Мужчины тогда частенько войну вспоминали: бои, разведки, товарищей. Если подопьют — хвастают. Петруня вместе с ними: он все перенес, он равный. А мы с Димкой слушаем, забившись куда-нибудь в угол, и необыкновенными кажутся насквозь знакомые, наши, стариковские мужики.
Если — кто принес с войны одежду, обувь — она не только хозяину пошла, всей семье. А Петруня был один, совсем один, и ходил очень хорошо одетым. Было у него и трофейное и отечественное. То мундир натянет, то китель какой-то необычный. А зимой ходил в белом нагольном полушубке и шапке-кубанке с черным кожаным верхом.
Но не одежда интересовала нас в нем, а как-то все вместе. И фронтовик он был, и сильный: длинные, жилистые руки, и парень — все-таки к нам поближе. А главное, было у него много вещей, на наш взгляд, исключительных и бесценных.
Что там одежда! Мы, хотя и выросли в старых штанах от батек и ватных фуфайках, много ей значения не придавали. Но вот был у Петруни аккордеон-четвертушка, на который Димка спокойно смотреть не мог и на котором Петруня не играл. Я почти хладнокровно относился к аккордеону, зато вместе с Димкой с восторгом взирал на трофейный фотоаппарат, пленки к которому не было в райцентровских магазинах, а особенно на бельгийское двуствольное ружье, сработанное, вероятно, по частному заказу какого-нибудь богача.
То было ружье! Петруня надевал высокие яловые сапоги, зеленые диагоналевые галифе, китель и, сбив фуражку на затылок, шел по деревне. А за его спиной болталось, сверкая стволами в насечке, ружье с точеным, небольшим, на взгляд, прикладом с тонкой шейкой. Случалось, Петруня вешал ружье на грудь. И его вытянутое лицо с очень курносым носиком, чрезвычайно добродушное, становилось тогда значительным и почти грозным.
А мы брели за Петруней. Он не чуждался нас, держался, как с равными, говорил о серьезных вещах, рассказывал о разных случаях, даже советовался на охоте. Но мы-то знали его превосходство, ценили благородство его отношений с нами и благоговели перед ним.

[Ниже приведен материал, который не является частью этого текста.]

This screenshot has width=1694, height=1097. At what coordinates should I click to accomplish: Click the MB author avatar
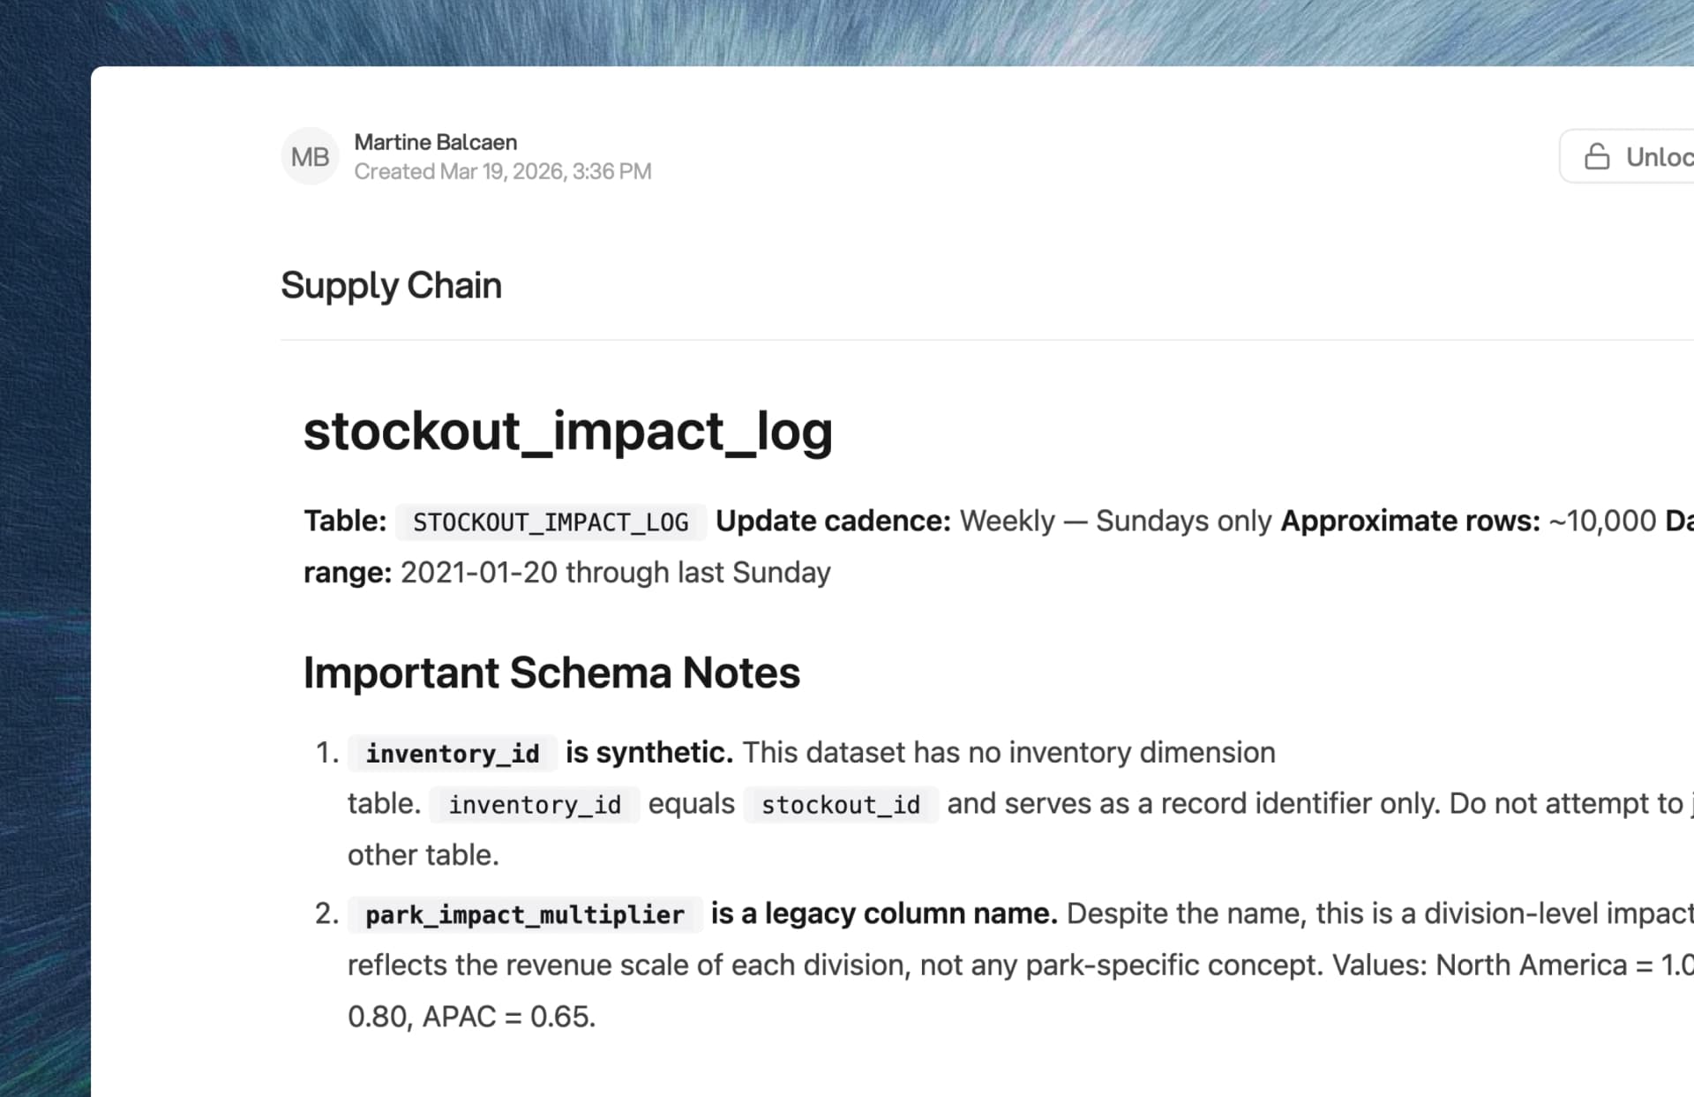coord(310,157)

Петруня частенько хвалил родные места, по-хозяйски говорил, что жить у нас богато можно, только не ленись — руки прикладывай. К лесу, рыбалке, охоте он тоже относился как к необходимой части сегодняшнего и будущего своего хозяйства. Помнится, шли мы раз возле запруды, и Петруня, показывая на деревню небрежным жестом, сказал:
— Говорят, шибко умны старики были. А вон от воды и леса куда строились. Рассудить, так тут же можно и дома, и огороды, и пасеку. И колхозный огород здесь можно. Коли буду перестраиваться, то тут… вон тут… или там…
Он решительно разрубил ладонью воздух и показал нам. Мы с Димкой сразу все уяснили, восхитились и начали ругать неумных стариков. Но Петруня защитил:
— Да нет. Им, знаешь, так выбирать не приходилось, некогда было. Да и возможности не было. Корчевки одной сколько хватили.
И вот в один из дней ранней осени близко познакомились мы с качествами бельгийского ружья.
Пошли — я, Димка и Петруня — на дальние озера. День мне запомнился отлично. Небо серое, но без дождя. Прохладный ветерок. А к самому вечеру чуть разошлось на западе и выявился неяркий, багрово-тускловатый закат.
Охота была неудачной, только сшибли двух рябчиков на опушке леска. И уже по пути домой подняли с озера одинокую утку.
Видится, как сейчас: стояли по колено в осоке. Слева — ольховые кусты, прямо — озеро, а за ним да за лесом — закат. И всполошенная утка, нервно и басовито крякая, удирает к закату.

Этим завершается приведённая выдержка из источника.